La tesi della ricorrente, invece, era che si doveva comunque verificare se i crediti vantati dall’amministratore della fallita derivassero da mutuo, oppure da versamenti in conto capitale, laddove, nel primo caso, per il rimborso dei finanziamenti a suo favore, l’amministratore avrebbe dovuto rispondere di bancarotta preferenziale e non distrattiva.
Secondo la Suprema Corte il ricorso era fondato.
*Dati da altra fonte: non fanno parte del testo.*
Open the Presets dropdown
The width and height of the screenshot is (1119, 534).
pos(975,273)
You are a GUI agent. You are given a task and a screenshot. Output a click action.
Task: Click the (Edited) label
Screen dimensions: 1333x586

Evidenziano i giudici di legittimità che la giurisprudenza della Cassazione ha tracciato linee ben definite per distinguere i casi nei quali deve ritenersi configurabile il reato di bancarotta fraudolenta distrattiva, ovvero quello di bancarotta fraudolenta preferenziale.
La bancarotta fraudolenta distrattiva di amministratori o soci In un’ottica di sintesi, possono dunque a tal proposito essere individuate tre direttrici, corrispondenti a tre distinte, principali fattispecie, con una comune ratio di discrimine: gli amministratori o i soci risponderanno di bancarotta distrattiva o di bancarotta preferenziale a seconda della ragione creditoria soddisfatta attraverso il prelievo di somme durante la fase di dissesto della fallita.
Pertanto:
1. il prelievo di somme a titolo di restituzione di versamenti in conto capitale, operati dai soci in favore della società poi fallita, integra la fattispecie di bancarotta fraudolenta per distrazione, poiché tali versamenti non danno luogo ad un credito liquido ed esigibile nel corso della vita della società e, nei loro riguardi, opera il criterio di postergazione previsto dall’art. 2467 cod. civ. (cfr., Cass., n. 25773 del 20/2/2019; Cass., n. 50188 del 10/5/17; Cass., n. 41143 del 20/05/2014; Cass., n. 34505 del 06/06/2014; Cass., n. 42710 del 03/07/2012; Cass., n. 25292 del 30/05/2012). Vero è, rileva la Corte, che nelle pronunce più tradizionali, che, tuttavia trovano eco ancora recenti (cfr. Cass., Sentenza n. 50495 del 14/06/2018), la qualificazione giuridica come condotte di bancarotta fraudolenta distrattiva delle restituzioni che l’amministratore liquidi in favore di sé stesso nel periodo di dissesto ruota intorno all’elemento soggettivo del reato piuttosto che alla natura del credito, ma ciò non smentisce comunque la conclusione sopra evidenziata;
2. il prelievo di somme quale restituzione di versamenti operati dai soci a titolo di mutuo o prestito integra la fattispecie di bancarotta preferenziale: in tal caso, infatti, i finanziamenti, non avendo «natura di conferimenti di capitale di rischio», «rappresentano il sorgere di un effettivo ed esigibile credito (chirografario) in capo ai soci, senza che da ciò consegua effettivo depauperamento dell’asse patrimoniale» (Cassazione, n. 14908 del 7/3/2008; Cass., n. 13318 del 14/2/2013; Cass., n. 8431 del 1/2/2019; e più recentemente Cass., n. 19354 del 2021, Cass., n. 13062 del 2021, e Cass., 11399 del 18/1/2021);
3. il prelievo di somme da parte dell’amministratore, a titolo di pagamento per le prestazioni lavorative svolte in favore della società poi fallita durante il periodo di dissesto, integra il delitto di bancarotta fraudolenta patrimoniale per distrazione e non quello di bancarotta preferenziale, non essendo scindibile la sua qualità di creditore da quella di amministratore, qualora, anche per l’assenza di delibera assembleare che stabilisca la misura dei suoi compensi, i prelievi di somme in pagamento dei crediti verso la società in dissesto non siano definiti nella loro congruità e non siano fondati su dati ed elementi di confronto che ne consentano un’adeguata ed oggettiva valutazione (cfr., Cassazione, n. 17792 del 23/2/2017; Cass., n. 49509 del 19/07/2017; Cass., n. 27132 del 13/8/2020).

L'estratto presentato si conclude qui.